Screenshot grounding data
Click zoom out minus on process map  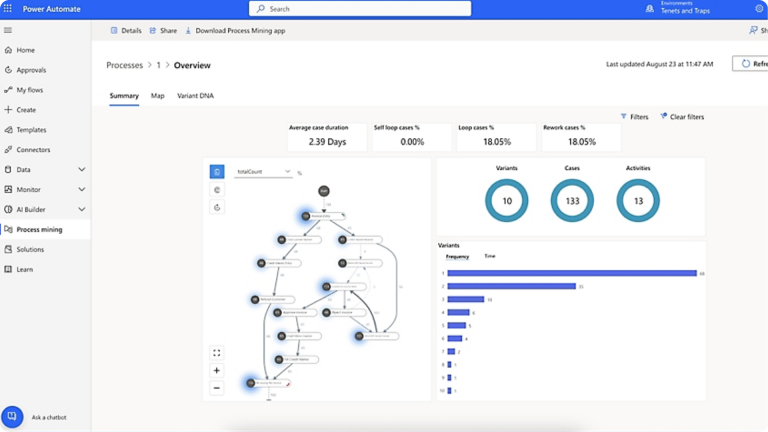217,388
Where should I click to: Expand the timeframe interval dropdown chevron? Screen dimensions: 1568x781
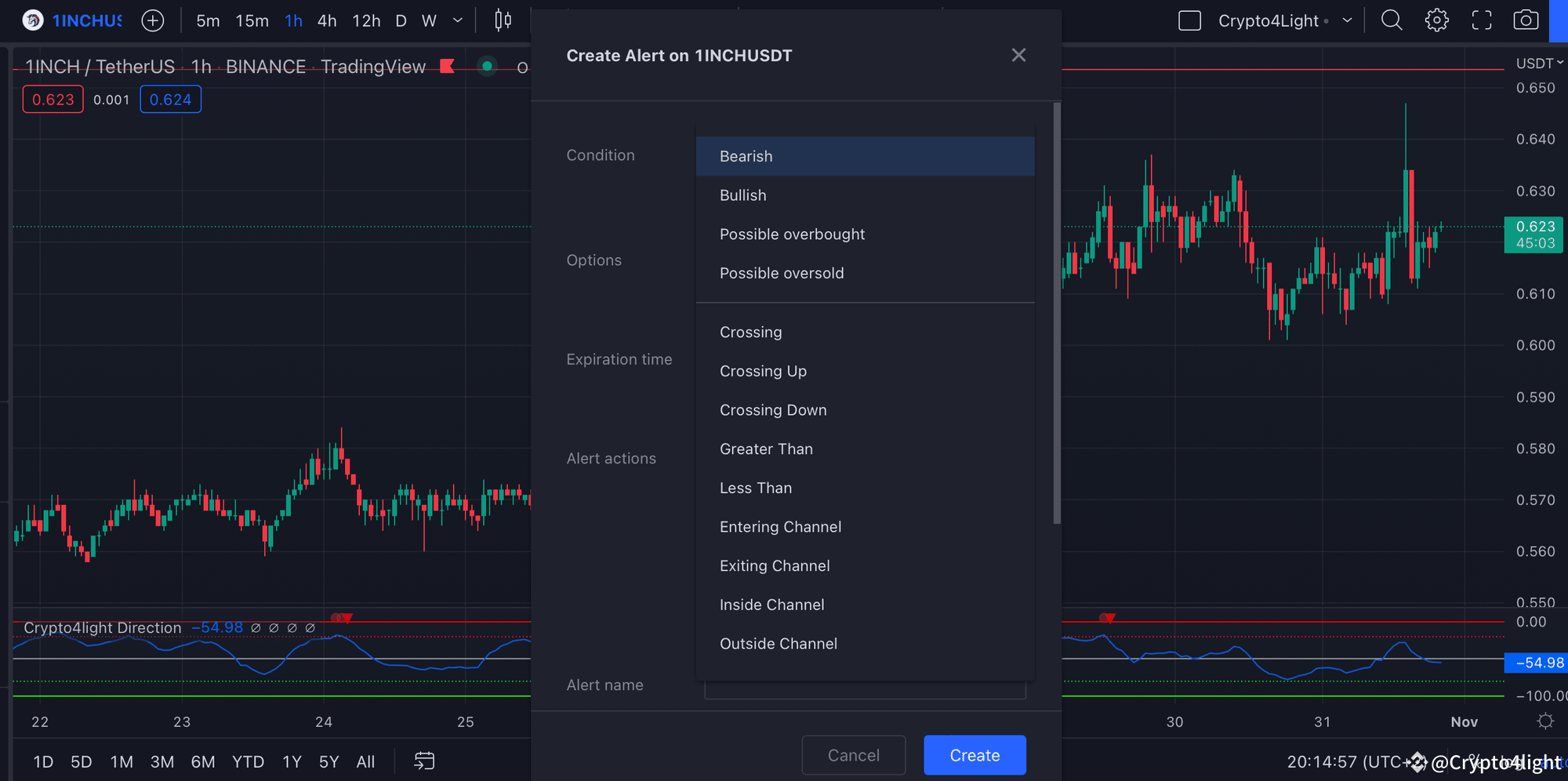(x=458, y=20)
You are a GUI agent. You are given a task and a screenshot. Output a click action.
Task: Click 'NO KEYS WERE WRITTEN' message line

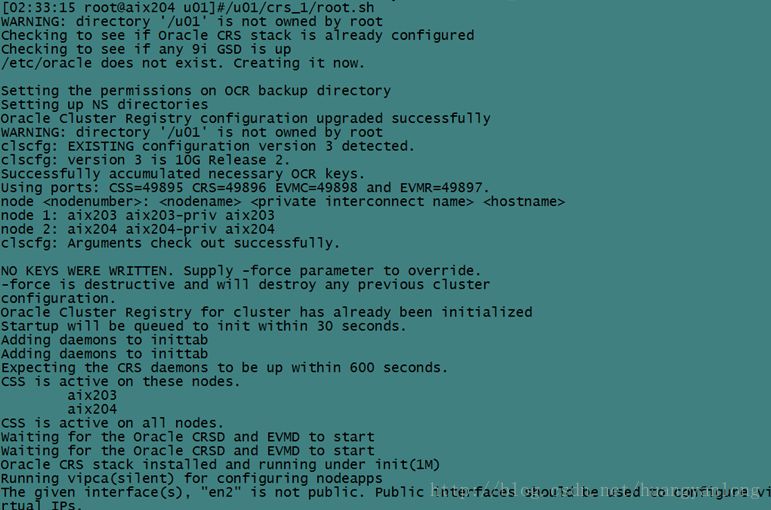point(240,271)
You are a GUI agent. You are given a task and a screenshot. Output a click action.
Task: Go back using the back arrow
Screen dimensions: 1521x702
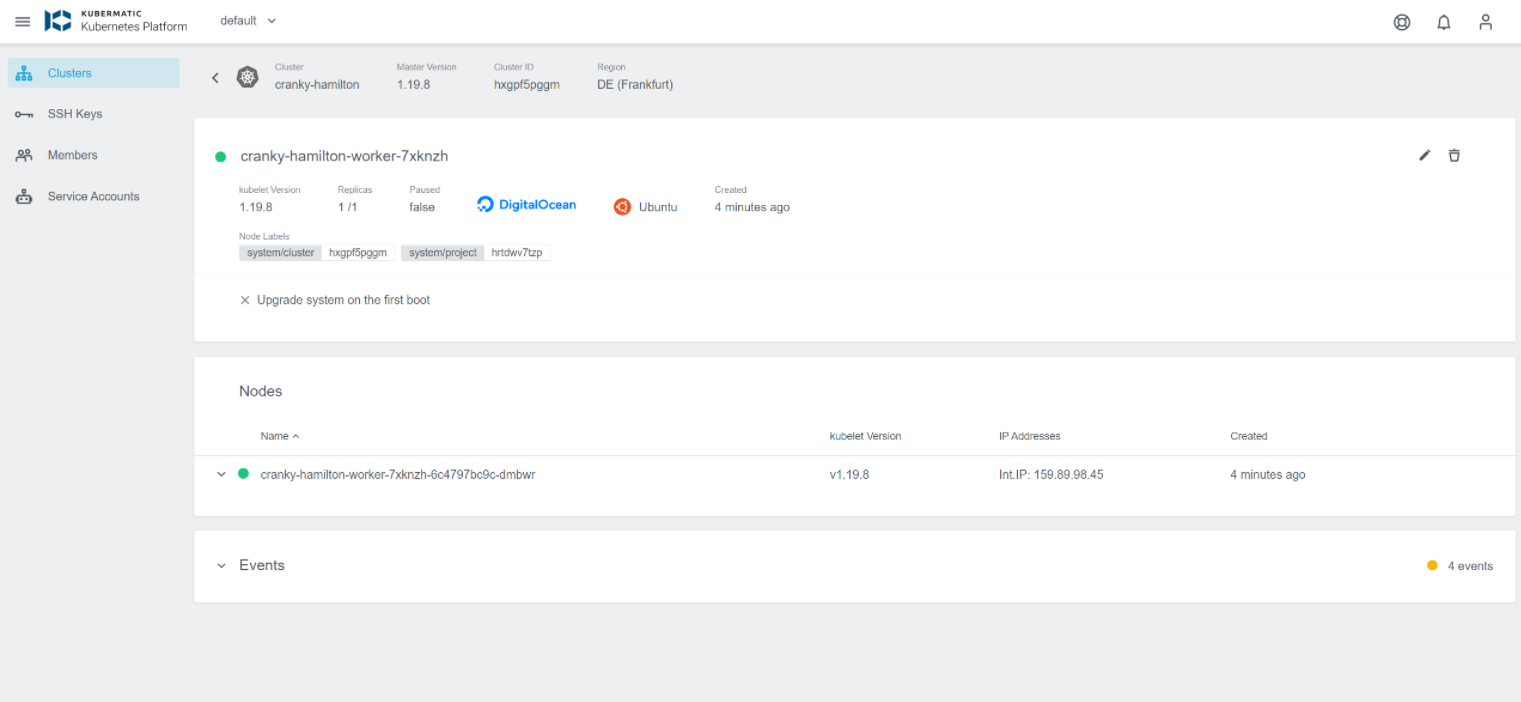(x=215, y=77)
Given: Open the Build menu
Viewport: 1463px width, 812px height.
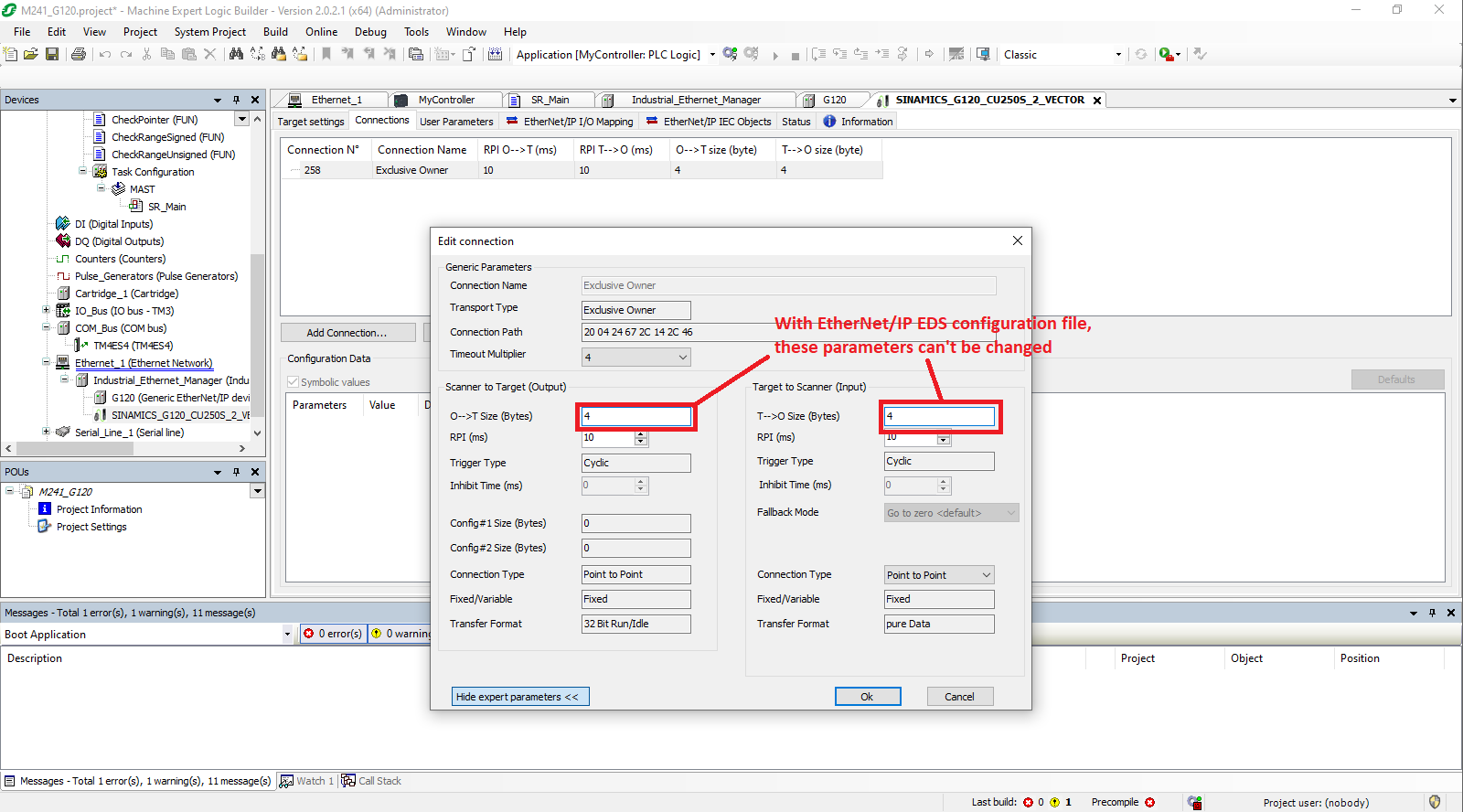Looking at the screenshot, I should [275, 32].
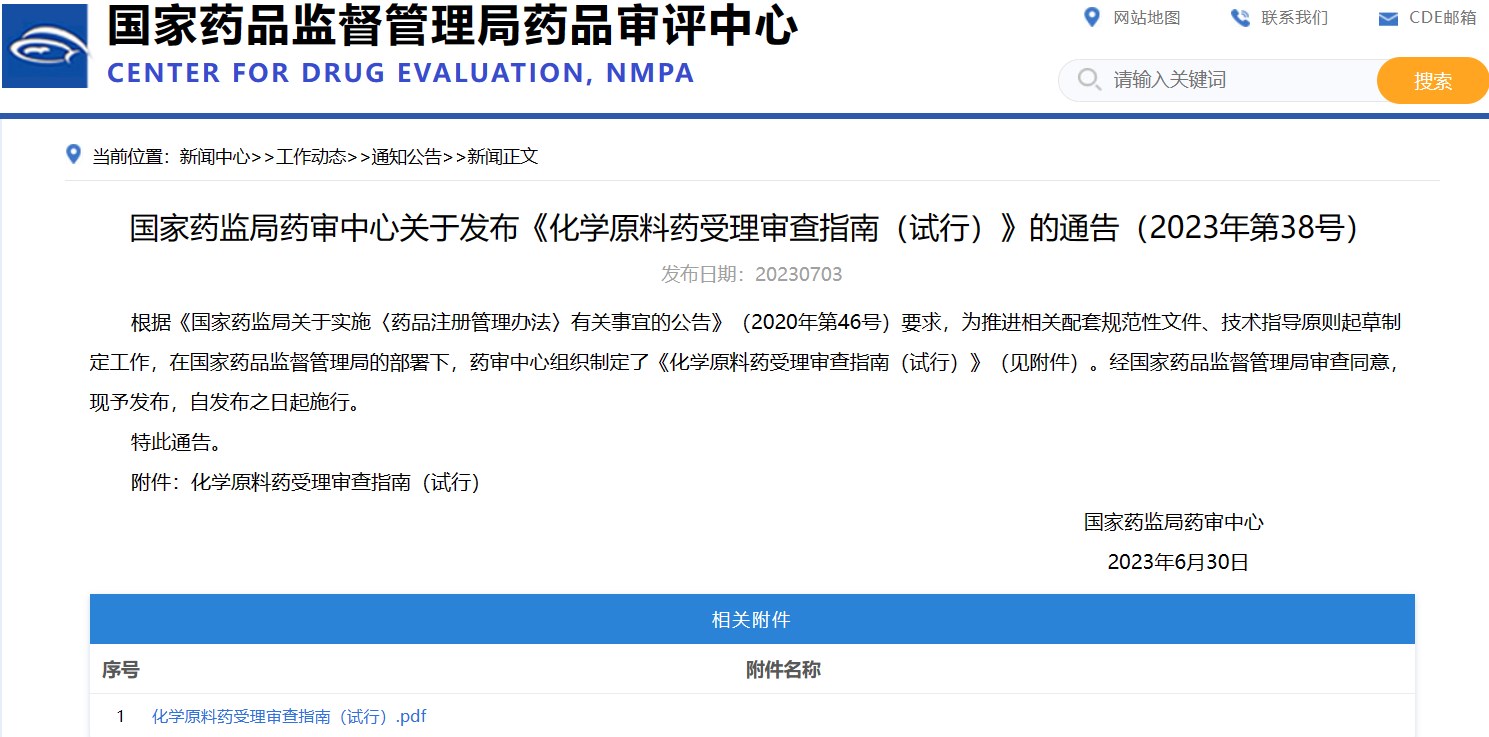This screenshot has width=1489, height=737.
Task: Open the CDE邮箱 text link
Action: 1442,18
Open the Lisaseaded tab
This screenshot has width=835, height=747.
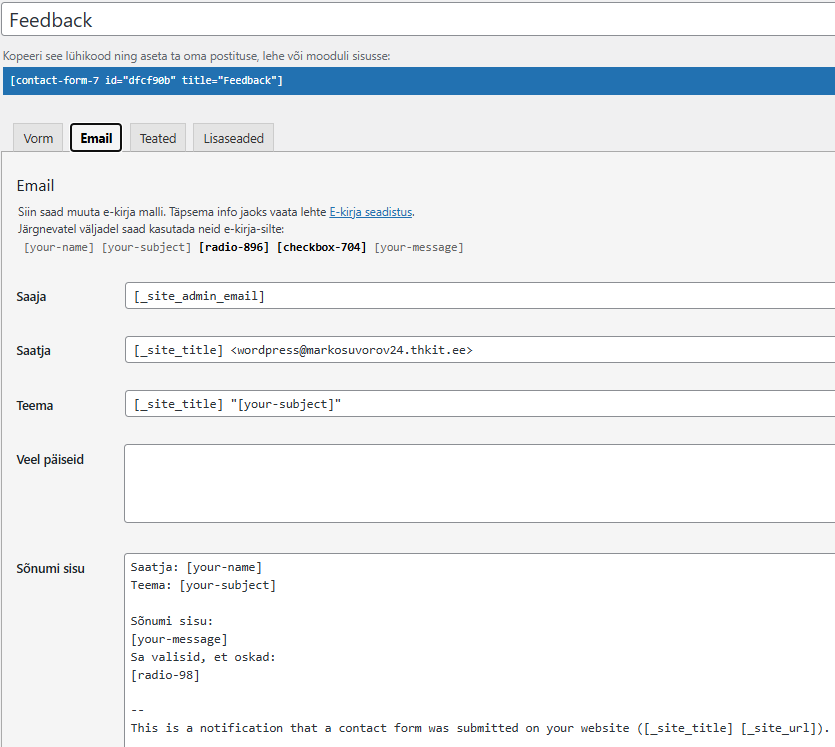[x=233, y=138]
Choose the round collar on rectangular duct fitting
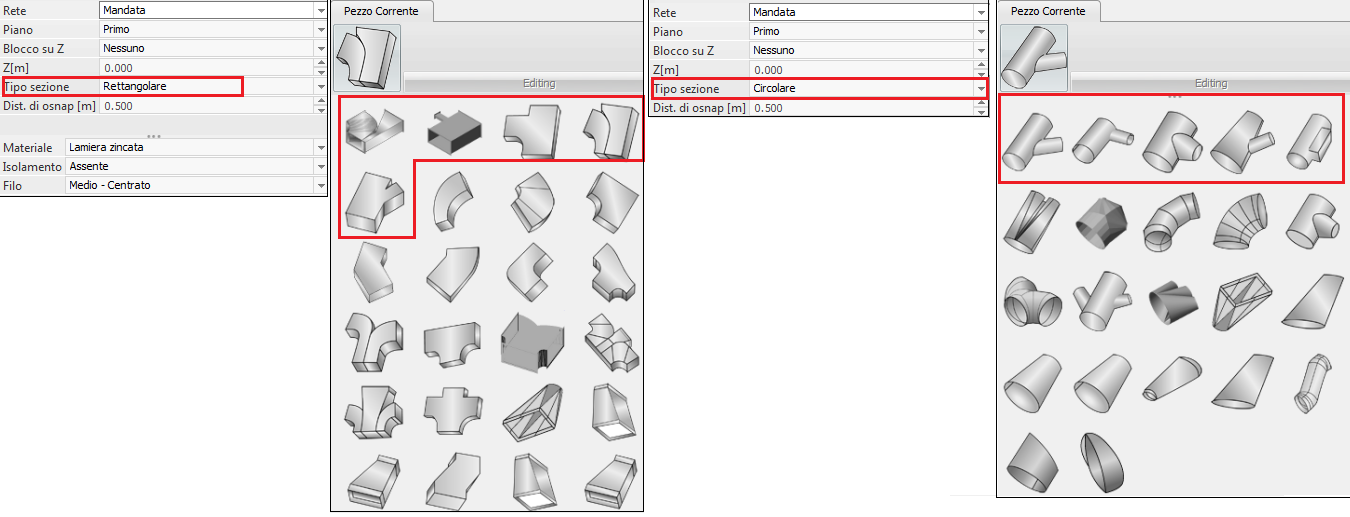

* **What the exercise asks**
Going from the line holding "Open the Lisaseaded tab" to the last line of the data above, reproduce every line exactly, both included, with the pictures omitted.

* **Result**
Open the Lisaseaded tab
This screenshot has width=835, height=747.
[x=233, y=138]
Choose the round collar on rectangular duct fitting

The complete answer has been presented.